The new professorship was created to lead research and teaching in the developing field of social pharmacy.
Through this discipline, social science methods and approaches are applied to research on society's access to and use of medicines.
In another appointment, the university announced yesterday that Dr Ian Morison, an Otago University researcher who had successfully combined careers in diagnostic pathology and research, had been appointed as a professor of pathology at the university's Dunedin School of Medicine.
Dr Morison will take up the professorship and become head of the pathology department on December 1, university officials said.
Prof Norris, who has a PhD in sociology from Victoria University of Wellington, joined the staff of the Otago School of Pharmacy in 2001, and was a senior lecturer before her recent promotion.
Backed by a $900,000 Health Research Council grant, Prof Norris and a team of researchers are analysing a year's worth of prescribing data for the Gisborne/East Cape area - involving records of 654,000 prescriptions - for their study on equity in prescription medicines use.

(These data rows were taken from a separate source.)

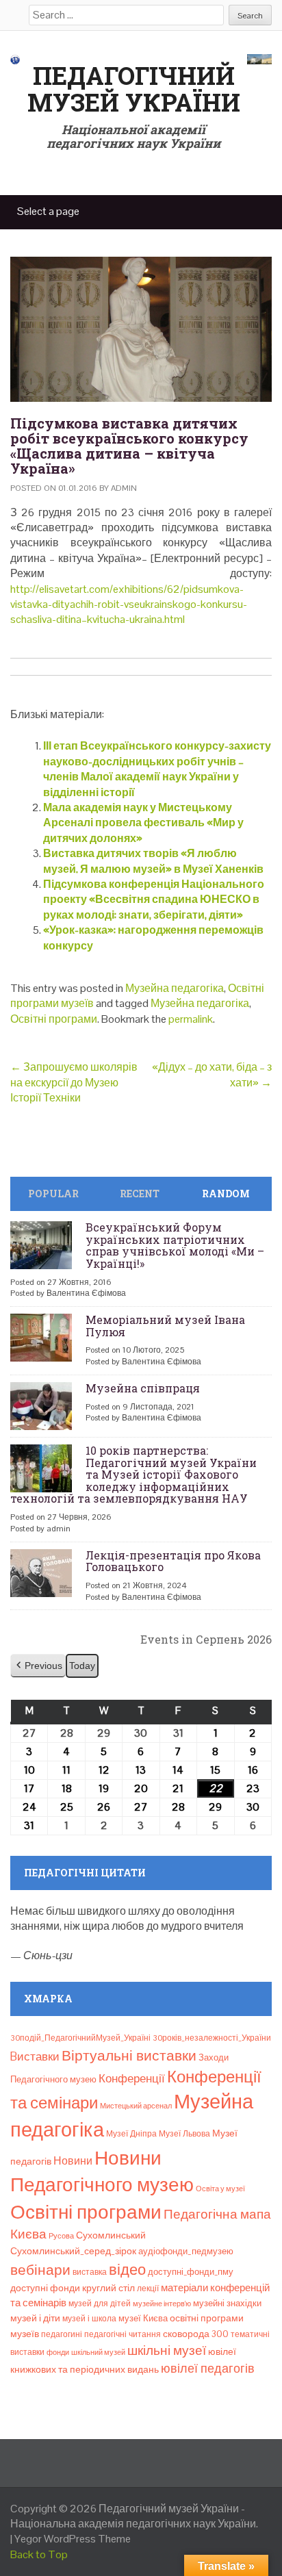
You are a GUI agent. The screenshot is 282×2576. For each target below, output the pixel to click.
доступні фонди (45, 2288)
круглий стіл (108, 2288)
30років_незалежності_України (212, 2037)
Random (226, 1193)
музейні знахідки (227, 2303)
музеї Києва (143, 2318)
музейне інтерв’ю (162, 2303)
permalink (190, 1019)
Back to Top (39, 2554)
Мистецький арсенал (136, 2105)
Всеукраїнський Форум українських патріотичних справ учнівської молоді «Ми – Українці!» (175, 1245)
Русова (61, 2236)
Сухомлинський (111, 2235)
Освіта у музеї (220, 2188)
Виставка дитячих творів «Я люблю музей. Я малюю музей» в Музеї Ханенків (153, 861)
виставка (90, 2272)
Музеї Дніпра (131, 2134)
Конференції (132, 2078)
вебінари (40, 2270)
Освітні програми (53, 1019)
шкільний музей (98, 2352)
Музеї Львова (184, 2134)
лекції (148, 2288)
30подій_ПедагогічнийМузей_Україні (80, 2037)
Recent (139, 1193)
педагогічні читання (122, 2334)
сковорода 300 (196, 2334)
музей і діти (35, 2318)
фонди (58, 2352)
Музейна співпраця (143, 1388)
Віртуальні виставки (129, 2055)
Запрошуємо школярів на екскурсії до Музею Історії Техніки (74, 1082)
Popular (53, 1193)
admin (124, 488)
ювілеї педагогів (208, 2368)
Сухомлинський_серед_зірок (73, 2251)
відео (127, 2269)
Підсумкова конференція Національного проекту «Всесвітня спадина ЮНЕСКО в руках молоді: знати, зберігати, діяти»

Researchers knew about GP services and good research was being carried out on unequal access to surgical services, but little was known about prescription medicines, including how they were distributed in terms of gender, age, socio-economic status and ethnicity, she said.
"Medicines are really important for people's health," she said.
Dr Morison has, in recent years, been a Senior Research Fellow in biochemistry at Otago University and a practising pathologist for Southern Community Laboratories.
A research haematologist, he has combined a career in diagnostic haematology - undertaking clinical diagnosis of blood disorders - with a career involving research on such disorders.
Dr Morison was highly regarded internationally for his research, and for his practice as a clinical pathologist, university officials said.
Born in Invercargill, he completed his MBChB at Otago in 1984, having also gained a BMedSci degree in pathology.
A later residency in clinical pathology at the University of Washington in Seattle had proved formative in his career, demonstrating the importance of combining high quality research and teaching within clinical diagnostic laboratories, he said.
He had returned to New Zealand in 1989, working at Dunedin Hospital and gaining a Fellowship with the Royal Australasian College of Pathologists.
`My aim is to get students excited about pathology and encourage them to participate in research discoveries that will lead to the treatments of the future," he said.